Working Paper Series no. 653: Price Dispersion, Private Uncertainty, and Endogenous Nominal Rigidities

This paper shows that when agents learn from prices, large private uncertainty may result from a small amount of heterogeneity. As in a Phelps-Lucas island model, final producers look at the prices of their local inputs to infer aggregate conditions. However, market linkages between islands make the informativeness of local prices endogenous to general equilibrium relations. In this context, I show that a vanishingly small heterogeneity in local conditions is enough to generate an equilibrium in which prices are rigid to aggregate shocks and transmit only partial information. I use this insight as a microfoundation for price rigidity in an otherwise frictionless monetary model and show that even a tiny amount of dispersion in fundamentals can lead to large non-neutrality of money.

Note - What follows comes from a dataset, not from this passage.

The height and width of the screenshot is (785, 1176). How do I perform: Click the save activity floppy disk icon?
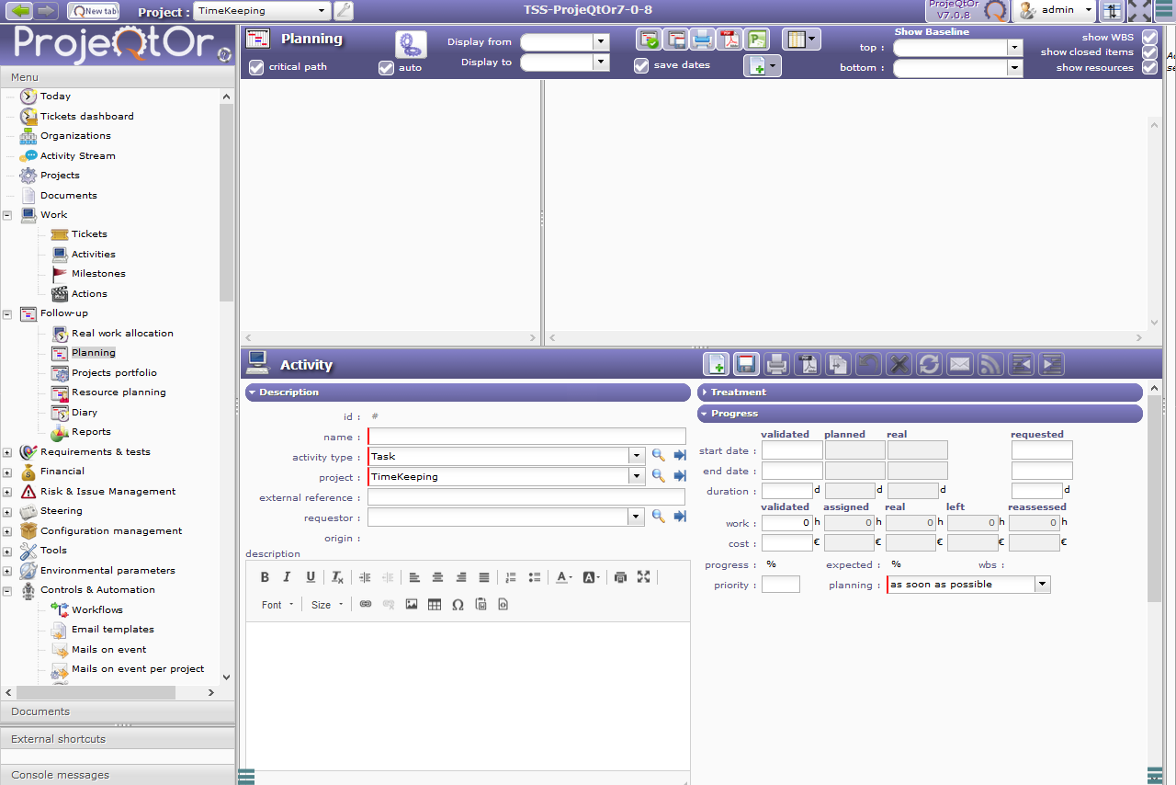746,364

Aggregate price rigidity is an important regularity of business cycles. In particular, the effectiveness of monetary policy relies on the sluggish response of prices to aggregate shocks. Therefore, what determines aggregate price rigidity is one of the crucial questions in Macroeconomics. Robert Lucas Jr. and Edmund Phelps have been the first arguing that delays in the acquisition of information about a change in aggregate conditions may generate aggregate price rigidity. To formalize this idea they created the fiction of an economy segmented in islands. Each producer only sees the local prices of the inputs traded in his own island; for this reason, she gets confused on whether price changes reflect local rather than global fluctuations. Although very influential, one problem with these models is that markets need to be severely fragmented and economic fundamentals be widely dispersed for the model to predict the high level of price rigidity that we observe in data. 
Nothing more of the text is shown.